Retour sur la création des cours criminelles départementales

Après une expérimentation commencée en 2019, la loi du 22 décembre 2021 a généralisé les cours criminelles départementales à l’ensemble du pays à partir du 1er janvier 2023. Un an plus tard, Dominique Raimbourg, co-directeur de l’Observatoire justice et sécurité – Thémis de la Fondation, ancien député et ancien président de la Commission des lois de l’Assemblée nationale, dresse le bilan d’un dispositif encourageant mais encore insuffisant pour réduire les délais de la justice française.

À propos des cours criminelles départementales

Les cours criminelles départementales ont été créées, à titre expérimental, par la loi du 23 mars 2019. Ce texte confie le jugement des crimes punis de quinze et vingt ans de réclusion à une juridiction nouvelle, composée de cinq magistrats professionnels.
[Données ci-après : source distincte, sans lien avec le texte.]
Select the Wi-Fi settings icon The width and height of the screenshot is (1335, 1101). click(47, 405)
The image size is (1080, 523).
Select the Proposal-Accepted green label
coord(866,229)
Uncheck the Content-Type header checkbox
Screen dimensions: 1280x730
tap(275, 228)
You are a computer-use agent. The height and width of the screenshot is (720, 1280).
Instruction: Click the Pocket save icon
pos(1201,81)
Les crimes visés sont donc principalement les viols, les coups mortels, les vols à main armée, le proxénétisme aggravé et l’esclavagisme.
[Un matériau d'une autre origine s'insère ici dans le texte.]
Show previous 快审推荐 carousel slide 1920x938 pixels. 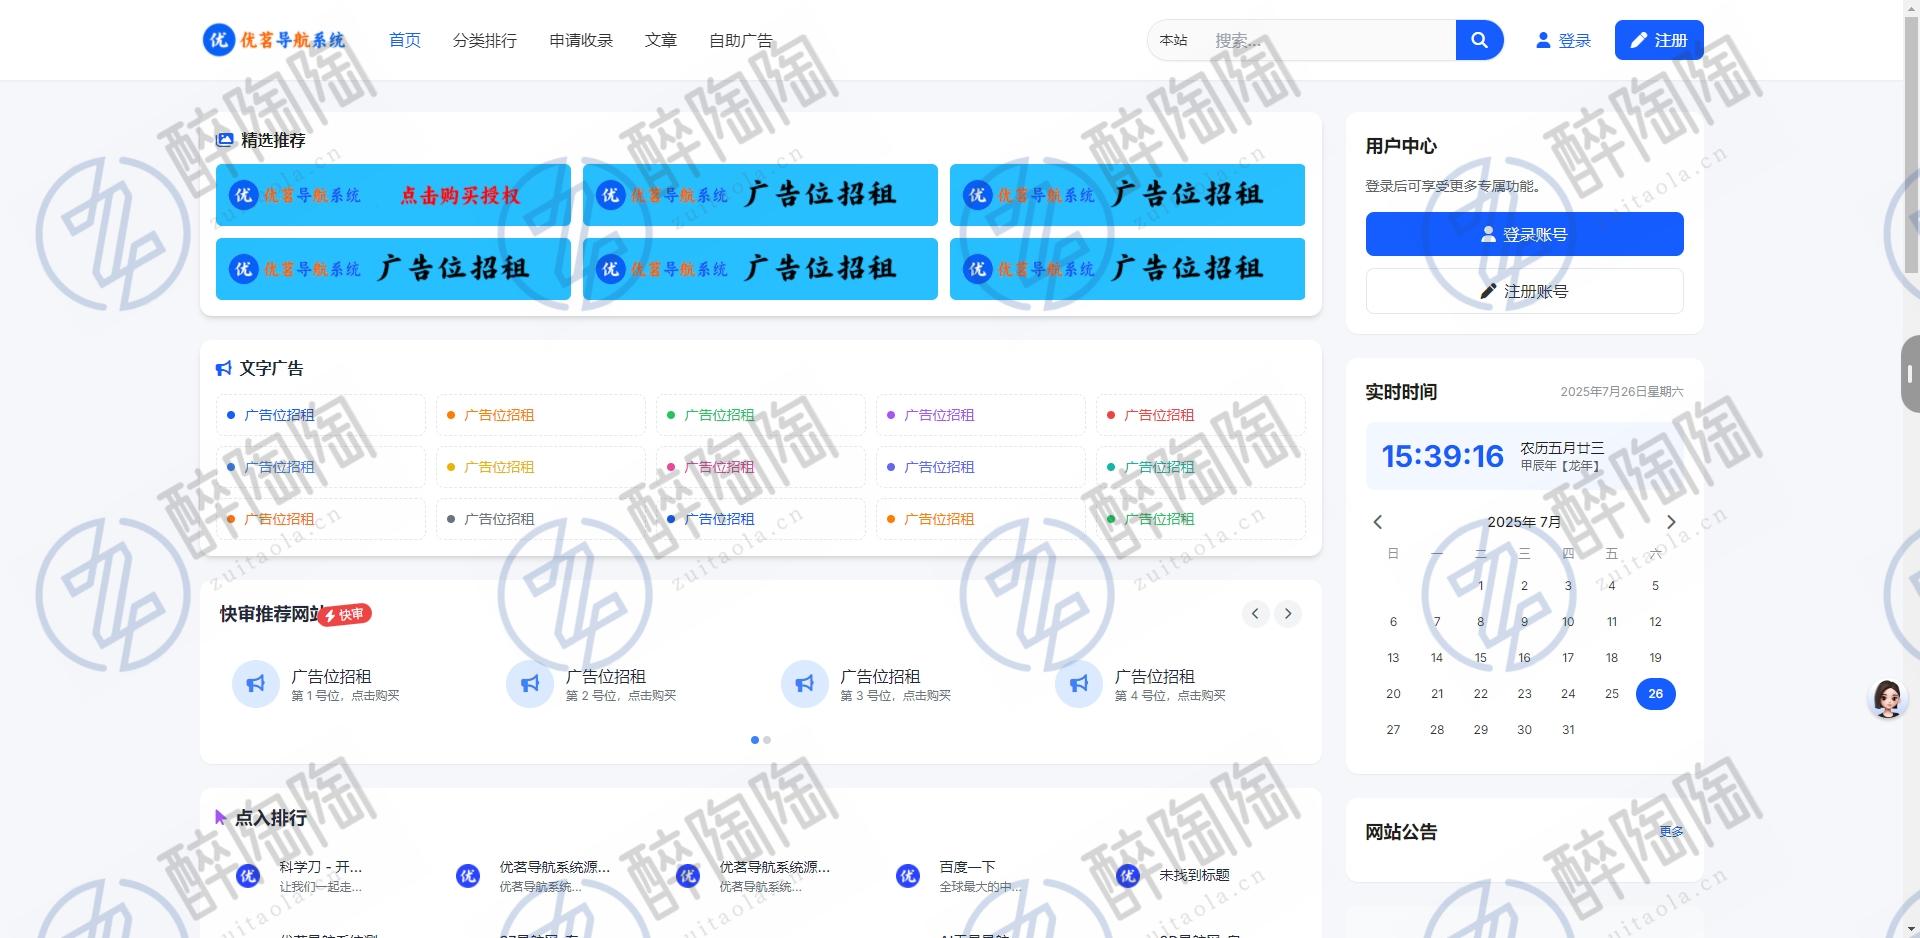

L’expérimentation s’est d’abord déroulée dans sept départements à partir d’avril 2019. Elle a ensuite été étendue dans le courant de l’année 2022 à 15 départements. La loi du 22 décembre 2021 a généralisé les cours criminelles départementales à l’ensemble du pays à partir du 1er janvier 2023.
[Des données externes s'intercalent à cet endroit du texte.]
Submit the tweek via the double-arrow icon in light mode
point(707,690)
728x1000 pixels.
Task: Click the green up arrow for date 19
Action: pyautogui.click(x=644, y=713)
Cette réforme a fait l’objet de vives critiques, regrettant la disparition du jury, et donc de la participation populaire au jugement des crimes.

L’arrêt du Conseil constitutionnel du 24 novembre 2023

Saisi par les opposants à cette réforme, le Conseil constitutionnel a validé l’existence des cours par un arrêt du 24 novembre 2023. Il considère tout d’abord que le jugement des crimes avec la participation d’un jury populaire n’est pas un principe fondamental reconnu par les lois de la République au sens de l’article premier du préambule de la Constitution de 1946. En effet, au cours de notre histoire, plusieurs lois ont réservé le jugement de certains crimes à des juridictions sans jury.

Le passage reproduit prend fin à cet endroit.